Quick update: he's got the draft divorce petition and assuming he's OK with the wording it should get filed next week. (No fault divorce so nothing contentious). He agrees that we are better off separated. He's also agreed to look for somewhere to rent while we're sorting the divorce which is a relief. The thought that he could be out of here in a few months is so good. I can't wait to have some freedom. Things are all very amicable at the moment and I'm hoping it'll stay that way.
He's agreed to have the kids every other weekend and one weeknight a week. (Can't possibly be any more as he needs to work, don't you know?) Anyway it suits me. I don't want him to have them more than that.
I've also told my family. They live abroad and pretty much all of them have said they are looking forward to coming to see me. H has always made them feel very unwelcome. Things are looking up. I'm so excited to have them come and stay with me. I'm also taking the kids over there in summer for 2 weeks. I just hope that we can get through the divorce without too many disagreements.

OP posts:
HazelBite · 08/06/2022 15:26

Will he be safe to have the DCs at a weekend if he's been on a bender?

pointythings · 08/06/2022 15:54

That's a good update. I do share HazelBite's concerns around the DCs' safety when with him overnight if he drinks, but that's a bridge to be crossed when you come to it. Keep things amicable until you're fully divorced, if it all goes tits up afterwards at least you'll have the freedom to act.

Namele · 08/06/2022 17:23

I completely agree that there a risk but I do feel that the risk is manageable at the moment. I will obviously keep a close eye and may suggest video calls etc when the kids are with him, at least while they are so small.
For now I am mostly trying to keep the peace to ensure we can get through this amicably.

OP posts:
DFOD · 09/06/2022 19:46

You have given your children the most precious gift. Well done.

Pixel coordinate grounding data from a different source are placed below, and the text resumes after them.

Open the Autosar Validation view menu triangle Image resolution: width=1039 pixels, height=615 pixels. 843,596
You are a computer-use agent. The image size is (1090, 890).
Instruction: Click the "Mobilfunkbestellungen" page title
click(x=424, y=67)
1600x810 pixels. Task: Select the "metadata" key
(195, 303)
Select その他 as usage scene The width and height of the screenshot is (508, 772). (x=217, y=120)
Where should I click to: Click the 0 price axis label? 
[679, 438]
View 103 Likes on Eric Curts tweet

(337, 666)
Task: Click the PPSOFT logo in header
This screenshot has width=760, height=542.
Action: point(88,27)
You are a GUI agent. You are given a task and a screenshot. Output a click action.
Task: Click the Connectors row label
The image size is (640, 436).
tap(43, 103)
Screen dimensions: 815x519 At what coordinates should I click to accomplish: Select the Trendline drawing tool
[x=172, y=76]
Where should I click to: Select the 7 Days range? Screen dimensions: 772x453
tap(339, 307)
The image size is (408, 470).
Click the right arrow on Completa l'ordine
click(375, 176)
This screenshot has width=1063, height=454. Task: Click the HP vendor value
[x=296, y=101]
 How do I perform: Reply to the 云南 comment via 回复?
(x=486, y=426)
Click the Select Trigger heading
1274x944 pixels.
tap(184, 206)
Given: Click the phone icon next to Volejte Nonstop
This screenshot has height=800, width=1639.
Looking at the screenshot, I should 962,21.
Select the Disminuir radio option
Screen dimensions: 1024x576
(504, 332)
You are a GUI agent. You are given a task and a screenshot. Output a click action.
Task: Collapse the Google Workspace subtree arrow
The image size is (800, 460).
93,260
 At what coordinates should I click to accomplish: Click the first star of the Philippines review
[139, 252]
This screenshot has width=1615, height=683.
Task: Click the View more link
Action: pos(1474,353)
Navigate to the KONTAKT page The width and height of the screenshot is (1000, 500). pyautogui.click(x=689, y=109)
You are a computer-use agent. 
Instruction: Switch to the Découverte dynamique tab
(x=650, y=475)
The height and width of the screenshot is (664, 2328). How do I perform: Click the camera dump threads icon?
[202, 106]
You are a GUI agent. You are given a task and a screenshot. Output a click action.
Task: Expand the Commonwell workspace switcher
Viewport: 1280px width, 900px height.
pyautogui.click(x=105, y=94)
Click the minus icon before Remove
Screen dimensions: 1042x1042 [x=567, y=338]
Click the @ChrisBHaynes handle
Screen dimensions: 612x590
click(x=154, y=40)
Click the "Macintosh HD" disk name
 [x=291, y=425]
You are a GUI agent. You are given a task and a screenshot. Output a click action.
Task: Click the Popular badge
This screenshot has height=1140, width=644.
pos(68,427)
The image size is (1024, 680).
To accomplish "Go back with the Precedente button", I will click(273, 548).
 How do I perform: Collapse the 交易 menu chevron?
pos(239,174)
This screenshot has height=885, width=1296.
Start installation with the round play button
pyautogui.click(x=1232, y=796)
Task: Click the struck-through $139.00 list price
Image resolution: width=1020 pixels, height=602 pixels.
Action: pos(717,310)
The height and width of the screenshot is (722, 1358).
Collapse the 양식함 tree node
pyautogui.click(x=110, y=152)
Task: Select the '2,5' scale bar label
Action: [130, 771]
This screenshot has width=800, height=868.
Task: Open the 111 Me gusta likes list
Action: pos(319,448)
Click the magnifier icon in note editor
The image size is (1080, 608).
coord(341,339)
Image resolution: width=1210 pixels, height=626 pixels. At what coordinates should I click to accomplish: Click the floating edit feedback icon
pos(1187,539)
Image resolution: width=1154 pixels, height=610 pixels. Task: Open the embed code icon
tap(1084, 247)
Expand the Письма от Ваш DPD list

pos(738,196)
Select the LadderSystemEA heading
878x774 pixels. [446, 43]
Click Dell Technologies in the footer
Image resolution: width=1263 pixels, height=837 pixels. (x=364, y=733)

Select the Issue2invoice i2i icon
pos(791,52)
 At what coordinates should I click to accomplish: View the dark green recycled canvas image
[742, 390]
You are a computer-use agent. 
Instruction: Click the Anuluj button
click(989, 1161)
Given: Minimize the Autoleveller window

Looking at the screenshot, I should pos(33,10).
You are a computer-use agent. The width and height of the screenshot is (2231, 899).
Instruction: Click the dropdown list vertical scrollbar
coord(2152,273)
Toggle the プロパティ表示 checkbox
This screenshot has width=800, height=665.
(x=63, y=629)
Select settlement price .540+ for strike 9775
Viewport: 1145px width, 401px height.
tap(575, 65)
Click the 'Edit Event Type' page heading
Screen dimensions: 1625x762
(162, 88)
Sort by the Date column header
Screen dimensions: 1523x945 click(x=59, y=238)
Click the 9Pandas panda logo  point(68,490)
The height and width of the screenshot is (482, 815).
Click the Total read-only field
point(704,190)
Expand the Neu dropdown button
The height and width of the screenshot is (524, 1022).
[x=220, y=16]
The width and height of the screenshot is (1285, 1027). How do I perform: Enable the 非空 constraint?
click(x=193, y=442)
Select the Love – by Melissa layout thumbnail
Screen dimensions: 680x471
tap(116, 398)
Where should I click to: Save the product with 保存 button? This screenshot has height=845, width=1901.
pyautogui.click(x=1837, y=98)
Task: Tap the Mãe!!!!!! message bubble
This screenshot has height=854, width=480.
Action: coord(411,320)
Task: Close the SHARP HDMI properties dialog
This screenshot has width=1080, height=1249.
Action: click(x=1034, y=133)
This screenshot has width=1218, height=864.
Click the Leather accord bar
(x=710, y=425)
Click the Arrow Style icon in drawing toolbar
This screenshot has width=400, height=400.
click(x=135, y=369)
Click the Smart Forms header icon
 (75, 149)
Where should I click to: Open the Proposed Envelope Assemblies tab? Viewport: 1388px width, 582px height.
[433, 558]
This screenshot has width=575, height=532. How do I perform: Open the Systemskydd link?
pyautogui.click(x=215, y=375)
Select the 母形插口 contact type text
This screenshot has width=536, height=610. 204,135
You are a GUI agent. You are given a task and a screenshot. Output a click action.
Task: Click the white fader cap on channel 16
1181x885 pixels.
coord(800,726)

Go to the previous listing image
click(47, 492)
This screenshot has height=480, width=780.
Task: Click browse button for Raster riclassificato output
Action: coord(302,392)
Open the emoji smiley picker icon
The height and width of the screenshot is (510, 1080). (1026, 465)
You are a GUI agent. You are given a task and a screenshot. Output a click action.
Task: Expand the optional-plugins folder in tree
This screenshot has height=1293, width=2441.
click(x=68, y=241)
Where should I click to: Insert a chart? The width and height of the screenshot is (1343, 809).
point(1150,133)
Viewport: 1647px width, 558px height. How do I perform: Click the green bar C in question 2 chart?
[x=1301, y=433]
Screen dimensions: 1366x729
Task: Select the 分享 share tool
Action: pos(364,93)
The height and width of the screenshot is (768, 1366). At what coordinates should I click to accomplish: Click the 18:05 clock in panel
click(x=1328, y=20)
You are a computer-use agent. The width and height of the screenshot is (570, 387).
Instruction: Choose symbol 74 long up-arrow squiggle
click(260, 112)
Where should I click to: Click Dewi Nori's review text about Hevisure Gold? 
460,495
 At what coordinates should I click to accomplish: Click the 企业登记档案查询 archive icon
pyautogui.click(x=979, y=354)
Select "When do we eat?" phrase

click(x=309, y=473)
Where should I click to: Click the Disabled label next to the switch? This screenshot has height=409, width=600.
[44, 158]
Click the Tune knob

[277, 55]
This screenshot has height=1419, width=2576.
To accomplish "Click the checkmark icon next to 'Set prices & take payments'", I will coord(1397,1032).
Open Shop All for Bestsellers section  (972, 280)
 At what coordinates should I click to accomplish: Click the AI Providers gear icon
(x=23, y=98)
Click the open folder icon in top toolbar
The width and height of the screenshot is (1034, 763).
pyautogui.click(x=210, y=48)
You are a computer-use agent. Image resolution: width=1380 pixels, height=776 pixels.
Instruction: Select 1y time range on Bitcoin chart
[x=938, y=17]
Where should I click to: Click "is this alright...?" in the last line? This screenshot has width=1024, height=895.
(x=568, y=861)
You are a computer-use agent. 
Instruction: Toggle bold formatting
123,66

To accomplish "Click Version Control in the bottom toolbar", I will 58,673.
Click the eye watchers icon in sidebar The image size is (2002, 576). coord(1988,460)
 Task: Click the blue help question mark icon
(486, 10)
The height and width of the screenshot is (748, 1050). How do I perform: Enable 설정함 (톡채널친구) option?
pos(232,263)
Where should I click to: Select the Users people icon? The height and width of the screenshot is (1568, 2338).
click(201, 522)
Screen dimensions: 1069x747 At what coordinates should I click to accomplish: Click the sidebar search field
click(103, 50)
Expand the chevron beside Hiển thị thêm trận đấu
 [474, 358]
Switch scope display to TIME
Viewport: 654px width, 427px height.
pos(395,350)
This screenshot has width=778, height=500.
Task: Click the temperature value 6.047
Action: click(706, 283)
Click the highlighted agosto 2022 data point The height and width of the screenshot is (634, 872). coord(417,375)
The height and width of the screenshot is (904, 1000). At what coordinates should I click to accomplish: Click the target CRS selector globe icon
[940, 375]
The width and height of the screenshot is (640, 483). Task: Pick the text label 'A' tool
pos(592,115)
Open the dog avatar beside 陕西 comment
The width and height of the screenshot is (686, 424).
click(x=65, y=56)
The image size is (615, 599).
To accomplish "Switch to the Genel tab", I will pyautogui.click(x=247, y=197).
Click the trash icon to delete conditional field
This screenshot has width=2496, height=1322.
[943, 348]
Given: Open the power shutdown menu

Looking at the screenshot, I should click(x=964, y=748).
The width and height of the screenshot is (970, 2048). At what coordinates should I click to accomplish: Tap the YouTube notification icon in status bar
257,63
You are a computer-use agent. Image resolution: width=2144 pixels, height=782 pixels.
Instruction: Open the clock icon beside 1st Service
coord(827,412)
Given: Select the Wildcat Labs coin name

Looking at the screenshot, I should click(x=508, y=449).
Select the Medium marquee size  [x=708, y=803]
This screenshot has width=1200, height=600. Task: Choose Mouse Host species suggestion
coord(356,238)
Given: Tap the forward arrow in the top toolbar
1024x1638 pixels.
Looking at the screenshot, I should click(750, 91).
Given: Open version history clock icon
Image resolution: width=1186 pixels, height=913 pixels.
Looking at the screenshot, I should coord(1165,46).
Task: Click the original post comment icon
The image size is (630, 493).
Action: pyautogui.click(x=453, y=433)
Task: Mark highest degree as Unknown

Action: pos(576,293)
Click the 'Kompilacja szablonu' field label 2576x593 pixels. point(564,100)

Panamera22 · 09/06/2022 20:37

OP Im so sorry this is happening to you. I can speak with some experience on this. I had someone living in my home - when I was a child - who was in the very early states of alcoholism. Even then I knew something was wrong. It may well be that your DH has every intention of staying sober but the illness is stronger than his will power and until he seeks proper help and stays with it the alcohol will always win. The person who lived with us died at quite a young age as a result of that illness. unfortunately people with addiction tend to suffer with so many other health issues stemming from their illness. It so unfair to you and the children to keep having to live this way. Especially you - as a previous poster said you are now the alcohol police in the house - he is not a partner to you. Please put yourself and your children first.